CHAPITRE PREMIER. — De la croyance à la fin du monde dans les mythologies orientales.

 

 

Quand l’homme a commencé à s’élever au-dessus des besoins physiques qui avaient absorbé ses premiers instincts, l’un des sentiments les plus vifs qui aient dominé en lui, a été, en tout temps, en tout lieu, le sentiment religieux. La croyance à l’intervention d’une force surnaturelle dans le développement du monde, dans la marche des choses humaines, apparaît au berceau de tous les peuples, à l’aurore de toutes les civilisations ; elle se traduit en dogmes conformes au génie de la race chez laquelle elle s’élabore, et en manifestations extérieures de sa foi conformes à son état intellectuel et moral. Un autre sentiment, non moins vif et non moins profond, se révèle dans les premiers bégaiements de l’homme, dans les premiers mots qu’il a pu balbutier, l’aspiration vers une destinée qui s’étende au delà des bornes de la vie ; avec ce sentiment se développe le désir ardent et invincible de connaître l’origine des choses et la sienne propre, la formation de ce monde sur lequel il se trouve jeté, le secret de ses révolutions et de sa durée. Que nous nous portions sur les rives du Gange ou sur celles du Nil, que nous nous élevions sur le plateau de l’Iran, ou que nous descendions dans les plaines de la Chaldée, nous trouverons dans les cosmogonies les plus anciennes la trace des efforts que l’homme a faits, dès la plus haute antiquité, pour résoudre ces grands problèmes. Nous la retrouverons également dans les conceptions philosophiques et religieuses de divers ivres et de diverses civilisations plus rapprochées de nous, et nous verrons quelle chaîne mystérieuse relie entre elles des croyances humaines qui semblent, au premier abord, d’autant plus opposées qu’elles sont l’œuvre de sectes et de philosophies bien différentes et bien éloignées les unes des autres.

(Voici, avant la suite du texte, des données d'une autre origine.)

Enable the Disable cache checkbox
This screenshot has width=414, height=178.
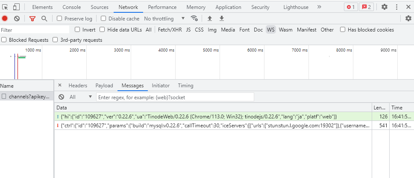point(104,18)
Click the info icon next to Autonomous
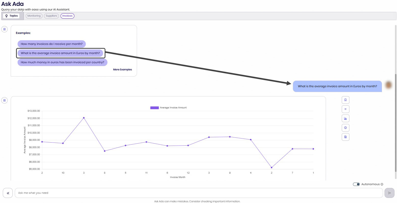 pos(382,184)
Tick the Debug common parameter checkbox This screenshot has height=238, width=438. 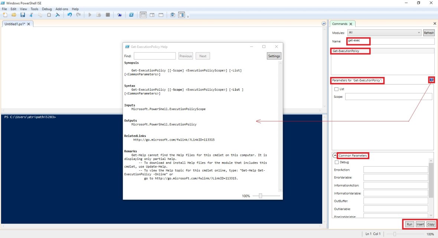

L’étude de la légende religieuse a fourni à la critique historique de merveilleux arguments ; les recherches ingénieuses sur les croyances de l’antiquité, sur la mythologie comparée de la race indo-européenne, ont enrichi la science moderne de conquêtes précieuses et je vais essayer de les mettre à profit, en expliquant l’origine d’une légende qui aurait fait trembler notre monde européen au dixième siècle de son existence.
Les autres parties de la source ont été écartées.